TrueTears · « **Reply #1 on:** July 11, 2009, 10:34:08 pm »

Depends on what the question asks for, eg "Find an expression for x in terms of blah blah". If not stated, either is alright.

cool story bro

kamil9876 · « **Reply #2 on:** July 11, 2009, 10:44:41 pm »

It's much more conventional practice to make y the subject, I'm not sure myself if there is some rule but here are my arguments for putting y as subject:

*If you get a complicated high order differential equation like:

$(x-1)f^{[4]}(x) + f^{[3]}(x) + x^2 f''(x)=0$

It's going to be very hard to verify that $x=...$ is a solution without transposing first.

*y in terms of x will indeed be a function, but it is quite likely that x is not a function of y (e.g: $y=x^2$ )

*I think by SOLVING it means that which FUNCTION has the property that it's 4th derivative with respect to x multiplied by x-1.... equals 0.

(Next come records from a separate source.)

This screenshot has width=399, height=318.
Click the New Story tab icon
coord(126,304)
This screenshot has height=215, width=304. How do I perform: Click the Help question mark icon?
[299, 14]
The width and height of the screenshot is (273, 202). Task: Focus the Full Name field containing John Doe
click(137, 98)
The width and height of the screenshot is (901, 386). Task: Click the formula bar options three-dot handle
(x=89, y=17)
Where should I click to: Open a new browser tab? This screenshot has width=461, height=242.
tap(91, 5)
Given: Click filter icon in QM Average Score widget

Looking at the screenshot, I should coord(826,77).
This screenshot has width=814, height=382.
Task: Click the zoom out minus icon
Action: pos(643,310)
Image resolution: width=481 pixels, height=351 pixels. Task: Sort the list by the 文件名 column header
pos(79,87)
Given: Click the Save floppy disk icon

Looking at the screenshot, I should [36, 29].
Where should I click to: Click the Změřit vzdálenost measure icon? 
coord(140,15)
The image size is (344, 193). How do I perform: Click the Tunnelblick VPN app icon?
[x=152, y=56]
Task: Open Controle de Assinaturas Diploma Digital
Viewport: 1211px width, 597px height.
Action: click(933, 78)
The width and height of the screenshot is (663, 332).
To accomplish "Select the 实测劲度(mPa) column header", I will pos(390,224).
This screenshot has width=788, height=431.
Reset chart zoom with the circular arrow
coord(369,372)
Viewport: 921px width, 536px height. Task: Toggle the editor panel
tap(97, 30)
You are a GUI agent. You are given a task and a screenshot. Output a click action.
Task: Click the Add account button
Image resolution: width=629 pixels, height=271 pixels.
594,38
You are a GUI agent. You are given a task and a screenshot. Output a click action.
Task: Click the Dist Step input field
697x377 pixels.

Although I agree that if the question does not mention SOLVE but isntead says "find the time at which the particle is at x=3" then I do endorse cutting down the computations as it is still answering all the the quesiton requests.

I'm not sure on any of this though hah.

/0 · « **Reply #3 on:** July 11, 2009, 10:58:34 pm »

hmmm yeah interesting point, but I don't think y in terms of x will always be a function, e.g. $\frac{dy}{dx} = y$

You can have $x=\log_e|y|+C$ or $y=\pm Ae^x$ . The second one is quicker for subbing in but the first doesn't need the $\pm$ sign... lol
I dunno

TrueTears · « **Reply #4 on:** July 11, 2009, 11:01:40 pm »

Id just stick to the x expression?

If it wants the y, just solve for y and you're done. What's the problem?

EDIT: I think it's easier to leave it in terms of y for 2nd order homogeneous DE's since the general equation is in terms of x...

kamil9876 · « **Reply #5 on:** July 11, 2009, 11:07:47 pm »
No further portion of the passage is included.